Printed check fabric for backing, shredded silk on top, raw cotton for batting.

So if you have any ideas, please let me know!

Next we have a lovely top in a Glorified Nine Patch pattern.

Glorified Nine Patch top.

My husband wanted sunglasses before looking at this top, but I love it!

Back at the end of 2015, I found a finished quilt in the same pattern at a local resale shop.  I bought this top from our Little Quilt Shop owner at an antique festival this weekend, and she mentioned that someone had left her 5 huge tubs of tops!  I am going to go back to her with the similar one I bought in 2015, and see if it originally came from her, and if she even knew it was at that resale shop.

Some blocks from the Glorified Nine Patch.

Here is my favorite fun fabric from that top:

Happy Semaphore Sailor with battleship.

Swab those decks, boys!

This last one is my new favorite.

Flower Snowball quilt top.

Maggie Malone shows this pattern as Flower Snowball from Old Chelsea Station patterns.  I didn’t know anything about Old Chelsea Station, but I was able to find this information from Barbara Brackman’s book Women of Design: Quilts in the Newspaper, and then some further information, a list of Old Chelsea Station ephemera at the Quilt Index.

The Quilt Index has one example, in red and white, dated 1930 – 1949.  Looking around, I see that a lot of what is on Pinterest as a Flower Snowball is a much different pattern.  I haven’t been able to find any more like this one.  It is hand-pieced, and I would think a lot of the fabrics are from the 1960s.  I just love the mix of fabrics.

This block has 2 sets of fabrics repeated across the quadrants.
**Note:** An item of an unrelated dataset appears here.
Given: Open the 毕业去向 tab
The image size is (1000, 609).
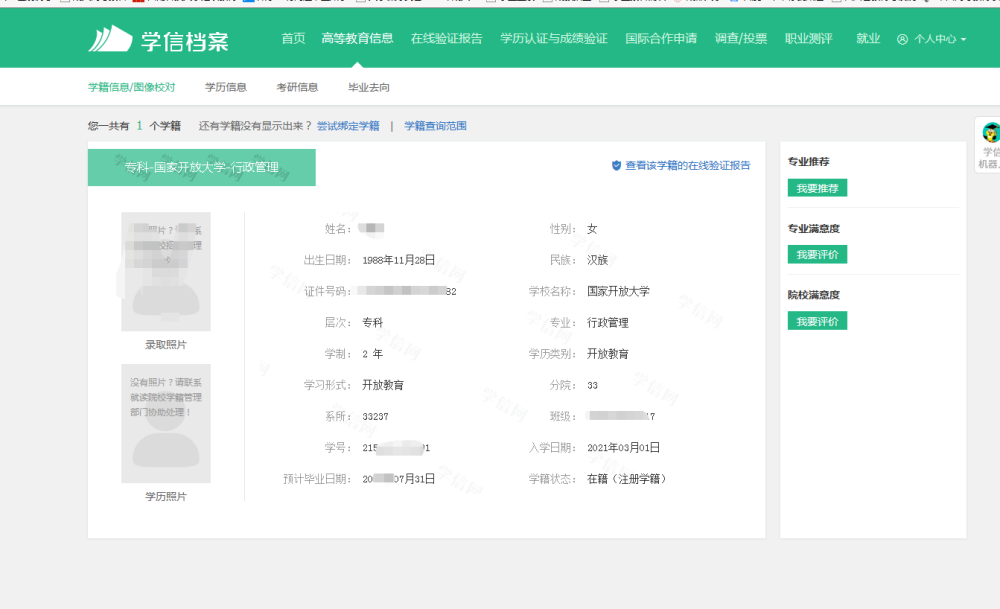Looking at the screenshot, I should tap(369, 87).
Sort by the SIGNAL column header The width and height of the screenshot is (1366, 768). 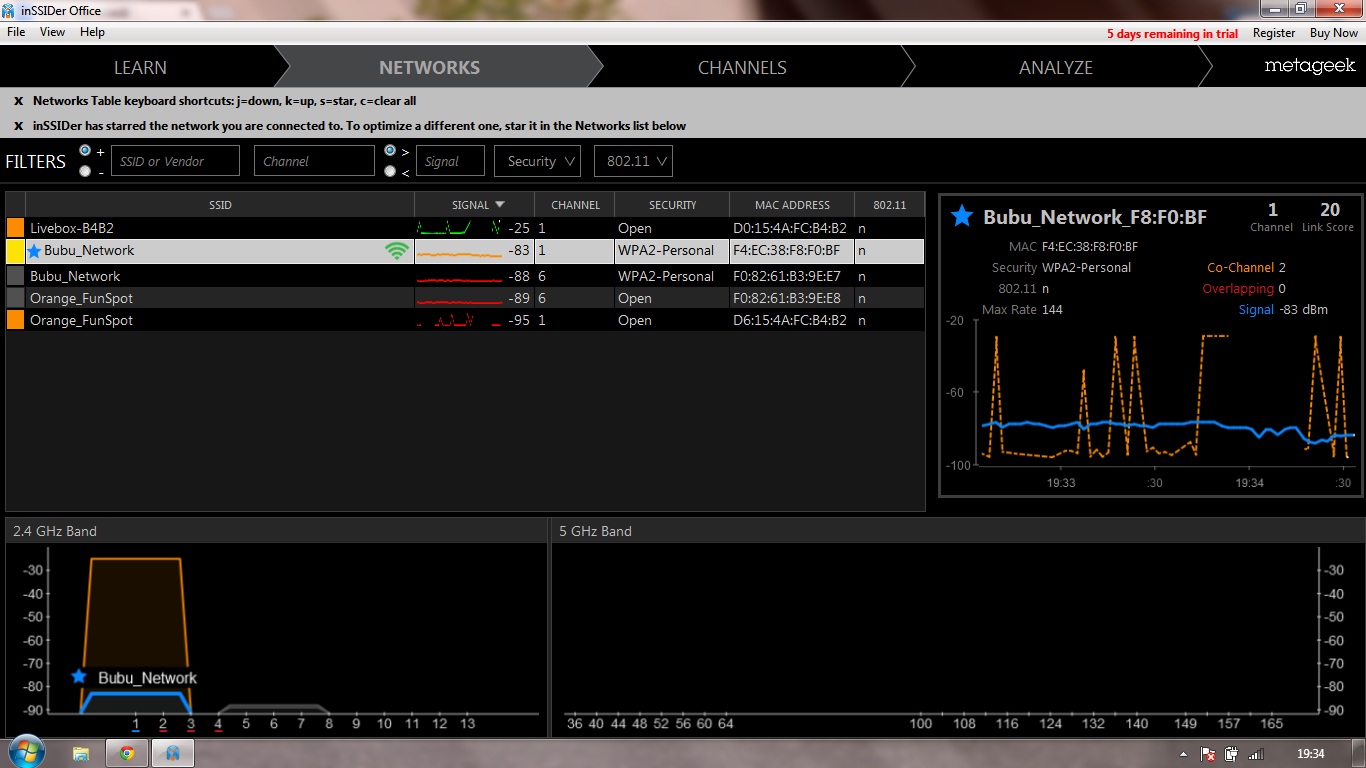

Upper left and lower right are the same, but the other quadrants are a mix.

All four quadrants are different, except that the yellow fabric repeats.

In my own quilting life, I am currently stalled out on a Nine Patch variation.  The blocks are all up on my design wall and I keep shifting those in the lower three rows.  It has taken me hours and I am still not happy.  Maybe that is why I get such joy from looking at finished tops and quilts, where someone has made all those design choices and set them in stitches!